Narrative medicine is not a departure from modern medical education methods, but rather an evolution of it.

“We still need clinicians – nurses, doctors, pharmacists, physiotherapists, occupational therapists, everyone – to know what to do,” said Dr. Maniate. “But having them appreciate the context into which their patient is receiving that care can only be heard by listening to the patient.”

For Dr. Maniate, teaching patients how to effectively and powerfully convey information to their care provider is the way forward.

“We are incorporating what the patient brings to the conversation and truly making it about them, but doing it in such a way that we are not diminishing the expertise of the care provider,” said Dr.
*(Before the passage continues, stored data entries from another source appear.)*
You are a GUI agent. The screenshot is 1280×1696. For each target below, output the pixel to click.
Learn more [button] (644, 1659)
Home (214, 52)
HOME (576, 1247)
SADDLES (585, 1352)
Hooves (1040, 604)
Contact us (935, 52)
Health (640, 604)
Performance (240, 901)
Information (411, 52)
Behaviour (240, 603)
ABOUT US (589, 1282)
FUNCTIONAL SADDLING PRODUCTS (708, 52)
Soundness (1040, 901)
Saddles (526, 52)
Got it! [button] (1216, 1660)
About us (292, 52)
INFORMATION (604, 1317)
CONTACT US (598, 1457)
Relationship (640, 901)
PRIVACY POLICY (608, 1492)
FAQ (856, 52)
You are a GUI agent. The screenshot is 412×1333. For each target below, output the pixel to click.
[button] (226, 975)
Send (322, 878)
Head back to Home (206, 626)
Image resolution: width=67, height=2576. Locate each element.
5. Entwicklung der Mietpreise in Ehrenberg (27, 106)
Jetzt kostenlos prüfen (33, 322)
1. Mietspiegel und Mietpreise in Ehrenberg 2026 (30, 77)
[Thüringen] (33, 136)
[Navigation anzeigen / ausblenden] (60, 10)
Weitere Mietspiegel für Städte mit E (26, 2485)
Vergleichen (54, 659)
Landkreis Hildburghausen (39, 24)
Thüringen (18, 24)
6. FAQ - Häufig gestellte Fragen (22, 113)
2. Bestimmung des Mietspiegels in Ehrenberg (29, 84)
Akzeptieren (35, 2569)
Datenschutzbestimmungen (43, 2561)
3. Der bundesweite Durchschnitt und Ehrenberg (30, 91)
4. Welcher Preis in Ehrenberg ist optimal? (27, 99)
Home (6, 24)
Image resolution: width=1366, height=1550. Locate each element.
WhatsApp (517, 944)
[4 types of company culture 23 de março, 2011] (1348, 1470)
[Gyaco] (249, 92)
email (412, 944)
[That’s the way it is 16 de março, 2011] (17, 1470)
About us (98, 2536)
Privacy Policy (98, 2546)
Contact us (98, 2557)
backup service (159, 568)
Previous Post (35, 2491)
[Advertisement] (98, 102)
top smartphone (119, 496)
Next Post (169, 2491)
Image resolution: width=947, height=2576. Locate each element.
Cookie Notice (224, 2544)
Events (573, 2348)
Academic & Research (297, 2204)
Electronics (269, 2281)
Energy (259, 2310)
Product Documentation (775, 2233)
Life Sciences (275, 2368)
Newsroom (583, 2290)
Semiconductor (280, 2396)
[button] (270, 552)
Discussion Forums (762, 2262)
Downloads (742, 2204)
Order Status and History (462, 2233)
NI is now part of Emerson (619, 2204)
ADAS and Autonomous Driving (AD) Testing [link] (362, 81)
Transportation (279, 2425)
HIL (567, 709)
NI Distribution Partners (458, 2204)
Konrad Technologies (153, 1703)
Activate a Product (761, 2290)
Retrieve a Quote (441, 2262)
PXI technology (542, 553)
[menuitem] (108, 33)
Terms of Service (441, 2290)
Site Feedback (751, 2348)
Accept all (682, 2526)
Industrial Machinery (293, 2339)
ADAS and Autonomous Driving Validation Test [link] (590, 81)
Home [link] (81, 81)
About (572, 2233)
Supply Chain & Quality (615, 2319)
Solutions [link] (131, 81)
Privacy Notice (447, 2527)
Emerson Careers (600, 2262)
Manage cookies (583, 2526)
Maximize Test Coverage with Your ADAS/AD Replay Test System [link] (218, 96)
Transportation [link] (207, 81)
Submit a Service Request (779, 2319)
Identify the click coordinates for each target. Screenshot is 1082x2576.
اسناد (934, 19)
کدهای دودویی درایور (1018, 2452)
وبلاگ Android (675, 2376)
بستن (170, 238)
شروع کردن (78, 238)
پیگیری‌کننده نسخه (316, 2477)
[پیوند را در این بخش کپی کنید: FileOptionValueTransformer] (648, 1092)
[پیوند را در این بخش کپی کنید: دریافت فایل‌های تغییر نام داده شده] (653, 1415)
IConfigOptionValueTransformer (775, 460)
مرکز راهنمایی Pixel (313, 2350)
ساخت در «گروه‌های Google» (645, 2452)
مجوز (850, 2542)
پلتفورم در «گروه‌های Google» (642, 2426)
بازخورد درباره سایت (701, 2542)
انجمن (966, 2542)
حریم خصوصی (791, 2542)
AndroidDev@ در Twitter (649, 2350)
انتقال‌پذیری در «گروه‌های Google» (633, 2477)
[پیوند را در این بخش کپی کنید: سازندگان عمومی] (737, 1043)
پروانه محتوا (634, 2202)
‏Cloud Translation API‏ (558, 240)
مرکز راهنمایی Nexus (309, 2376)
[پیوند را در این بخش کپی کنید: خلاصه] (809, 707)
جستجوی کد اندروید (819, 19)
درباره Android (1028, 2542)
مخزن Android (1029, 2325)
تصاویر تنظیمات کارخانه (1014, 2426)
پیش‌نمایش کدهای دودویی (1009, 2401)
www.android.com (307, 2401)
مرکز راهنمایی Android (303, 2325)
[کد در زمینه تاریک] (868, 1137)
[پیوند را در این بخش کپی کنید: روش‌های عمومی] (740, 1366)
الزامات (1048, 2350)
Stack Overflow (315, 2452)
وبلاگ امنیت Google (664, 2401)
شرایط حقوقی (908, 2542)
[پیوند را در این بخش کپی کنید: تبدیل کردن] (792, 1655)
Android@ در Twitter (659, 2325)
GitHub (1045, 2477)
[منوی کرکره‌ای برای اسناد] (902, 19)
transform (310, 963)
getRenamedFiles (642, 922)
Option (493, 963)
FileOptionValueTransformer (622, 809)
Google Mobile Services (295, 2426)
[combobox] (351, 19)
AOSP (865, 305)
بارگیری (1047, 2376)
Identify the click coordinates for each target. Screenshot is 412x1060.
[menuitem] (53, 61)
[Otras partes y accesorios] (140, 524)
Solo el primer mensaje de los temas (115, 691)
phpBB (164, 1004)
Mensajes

Maniate.

Patient storytellers will be integrated gradually into medical education opportunities.

“I would like to work with the patients to find the most impactful point at which we can introduce them into the learning experience at The Ottawa Hospital and bring them into those conversations,” said Dr. Maniate.

Whether those conversations are about health advocacy, the impact of receiving a new diagnosis, living with a diagnosis or other important topics is yet to be determined.

For his part, Dr. Ingram praises the patient storyteller initiative and anticipates good things to come.

“Congratulations to the leadership of The Ottawa Hospital for being a leader in the world for introducing the patient story to transform the educational experience and ultimately the care experience at The Ottawa Hospital,” he said. “They are thinking outside the box. They are doing what no other group is doing.”

Hampel plans to offer the storytelling workshop to patient advisors twice per year. Eventually she would like participants from previous workshops to become mentors for new participants.